The dataset logged more than 2,500 downloads in its first week of publication, a pace Hafftka acknowledged as faster than expected. “What surprised me is how quickly the research community found it and engaged with it,” he wrote in his Reddit post. He has stated plans to expand the dataset incrementally as additional works are catalogued, though no timeline has been announced.
Who’s Affected
AI researchers working on style representation, visual perception, and figurative image modeling now have access to a large, single-artist corpus with documented provenance and a coherent fifty-year arc of practice. That structural consistency — one artist, one body of work, multiple decades and media — distinguishes it from the heterogeneous web-scraped corpora typically used in image-generation research. Developers building tools for art analysis, provenance verification, or art-historical applications may also find the structured catalog format useful.

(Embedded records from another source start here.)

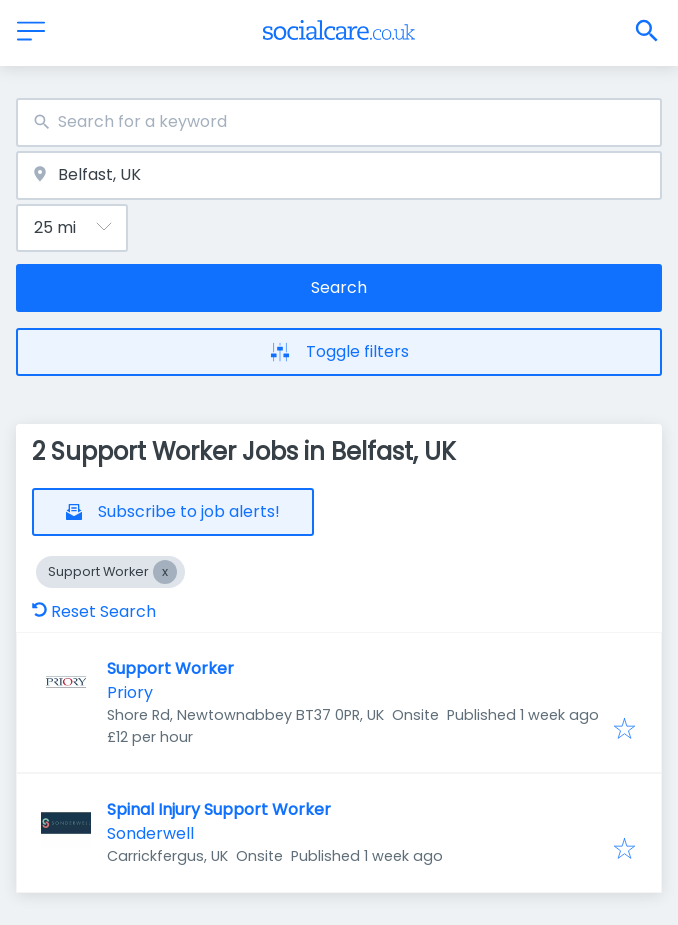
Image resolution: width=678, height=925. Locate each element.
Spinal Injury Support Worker (219, 809)
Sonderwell (150, 833)
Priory (130, 692)
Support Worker (170, 668)
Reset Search (94, 611)
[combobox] (339, 122)
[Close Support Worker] (165, 572)
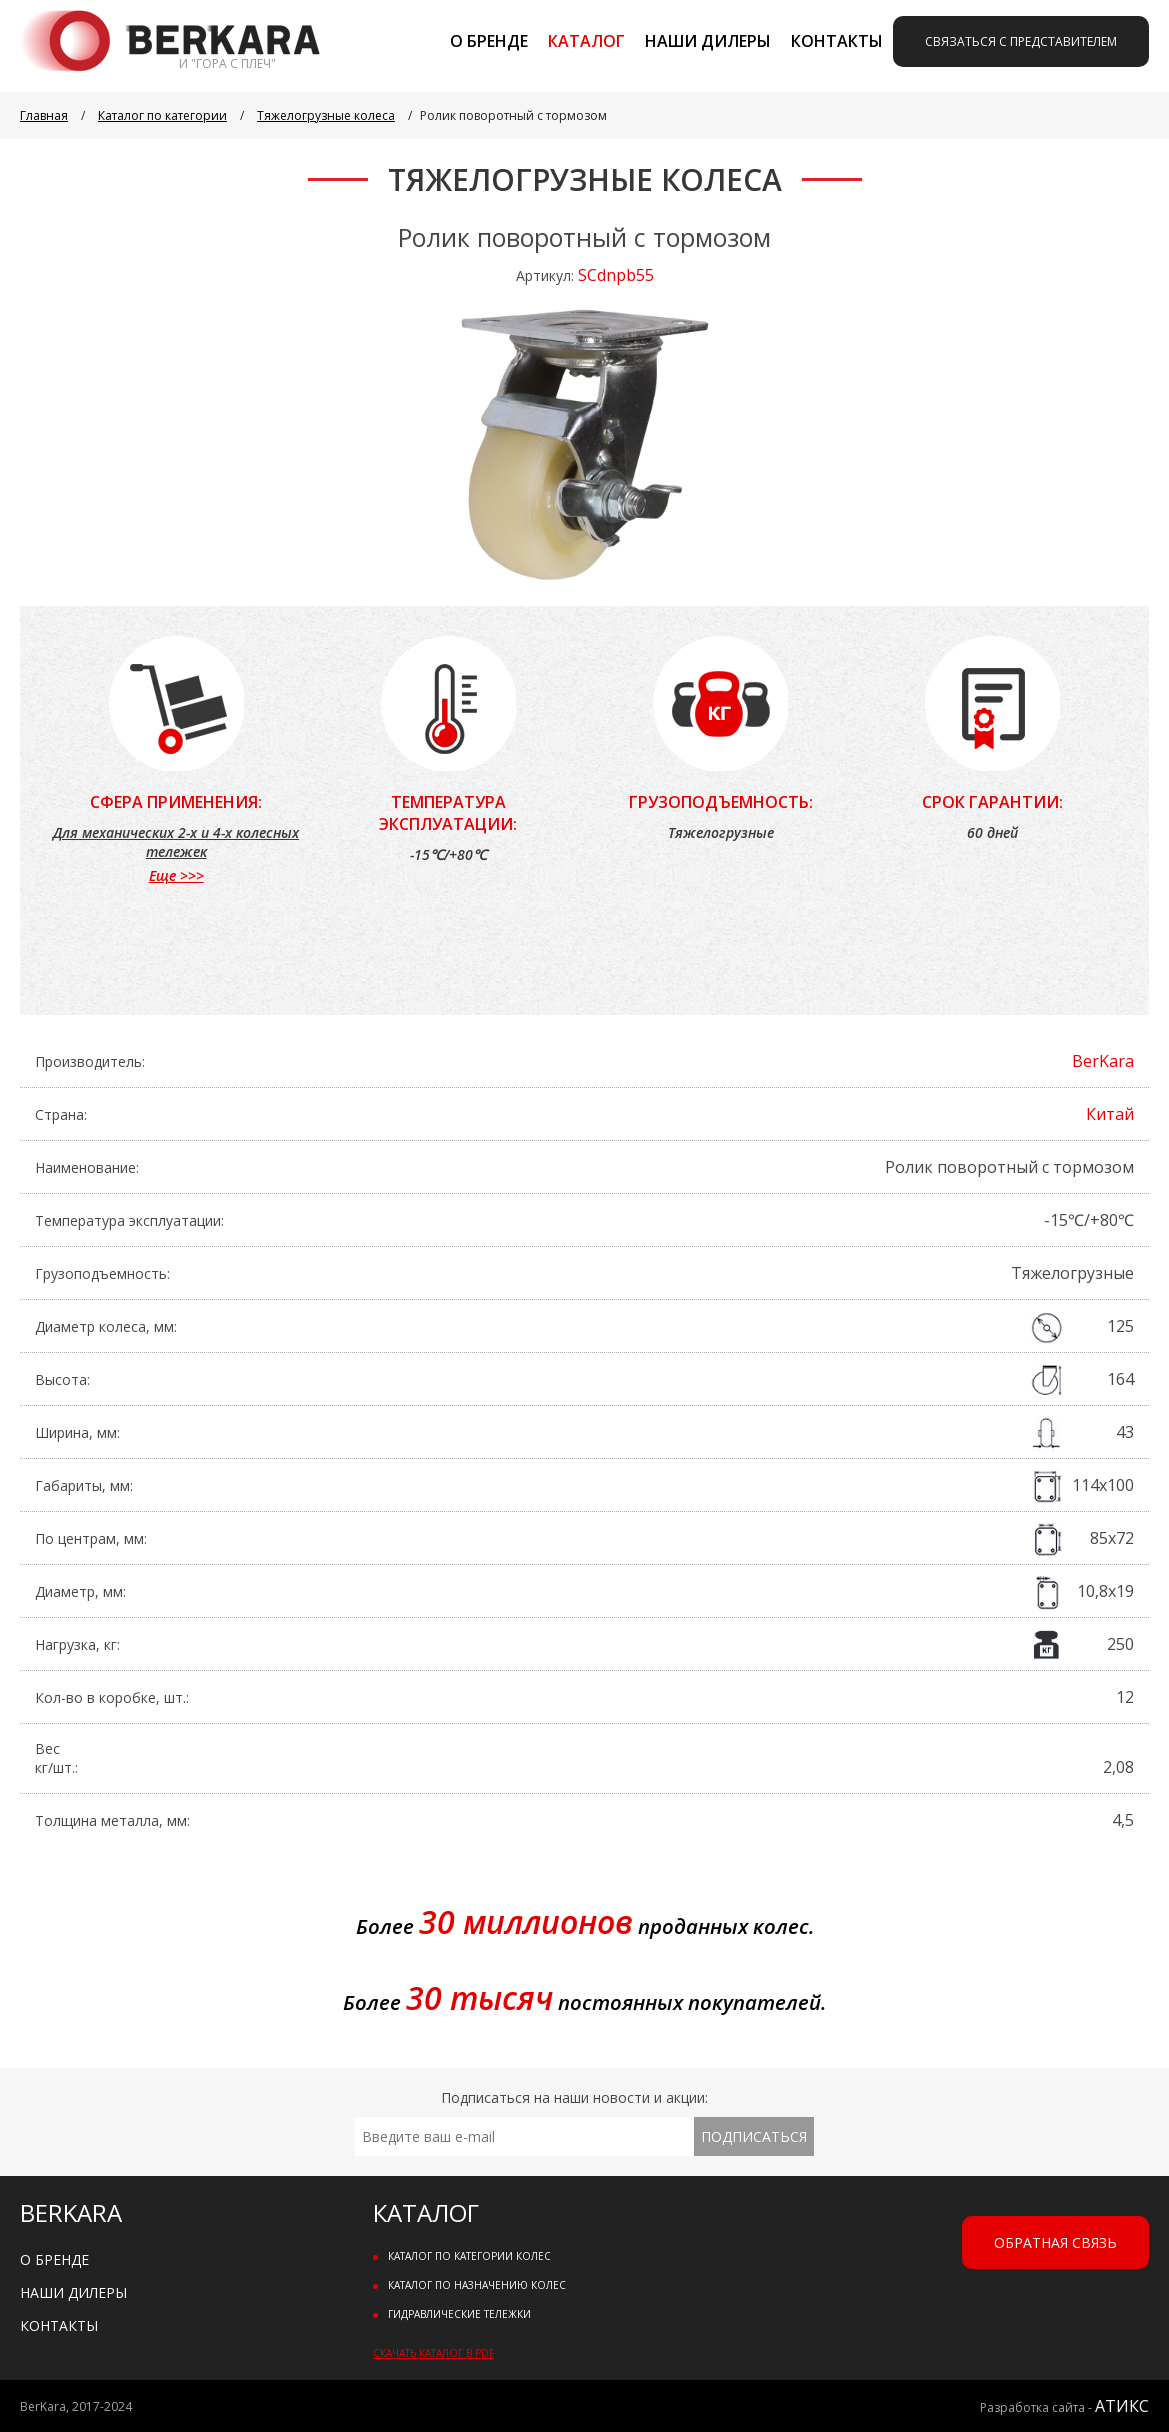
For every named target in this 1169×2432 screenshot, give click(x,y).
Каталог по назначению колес (477, 2285)
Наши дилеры (708, 41)
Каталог (586, 41)
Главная (44, 115)
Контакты (837, 41)
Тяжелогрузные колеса (326, 115)
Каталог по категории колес (469, 2256)
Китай (1110, 1114)
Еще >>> (176, 875)
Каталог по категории (162, 115)
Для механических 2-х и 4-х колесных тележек (176, 842)
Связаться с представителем (1021, 41)
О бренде (489, 41)
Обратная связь (1055, 2242)
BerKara (1103, 1061)
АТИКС (1122, 2406)
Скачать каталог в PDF (433, 2353)
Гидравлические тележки (459, 2314)
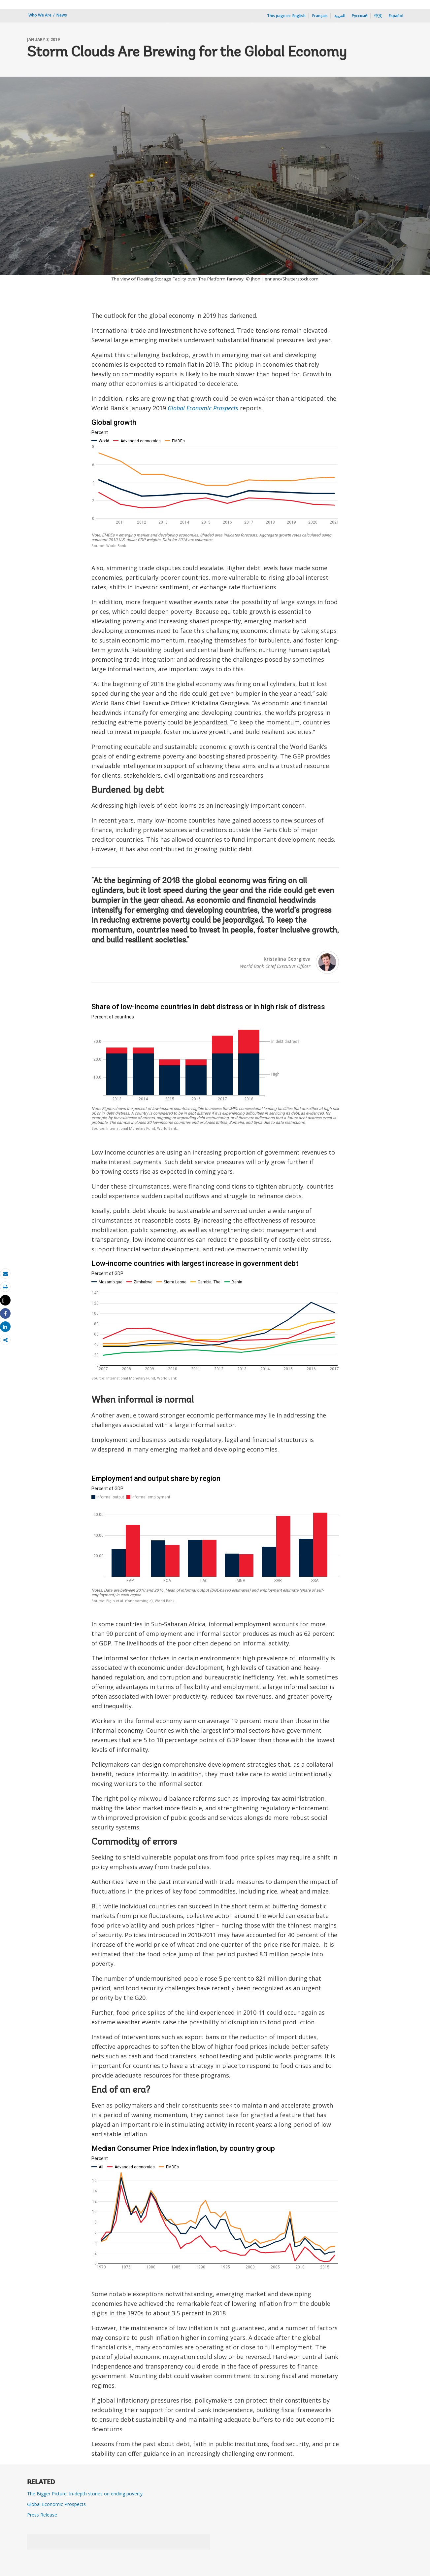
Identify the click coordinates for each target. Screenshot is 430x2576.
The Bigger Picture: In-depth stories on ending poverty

For working artists evaluating how to engage with AI systems, the release provides a concrete example of asserting authorial control over training data without stepping away from the conversation. The CC-BY-NC-4.0 license also serves as a public record of intent, separating Hafftka’s dataset from the legally ambiguous corpora that have drawn litigation elsewhere.
What’s Next
Hafftka has indicated the dataset will continue to grow as more of his catalog is processed and uploaded, though he has not announced a completion target or any institutional research partnerships. The questions he poses about perception — “What does the machine see that the human does not? What does the human see that the machine cannot?” — were not framed as problems he intends to resolve, only as the same questions his paintings have asked across five decades.
“I do not have answers,” he wrote in his Reddit announcement. “I have fifty years of looking.”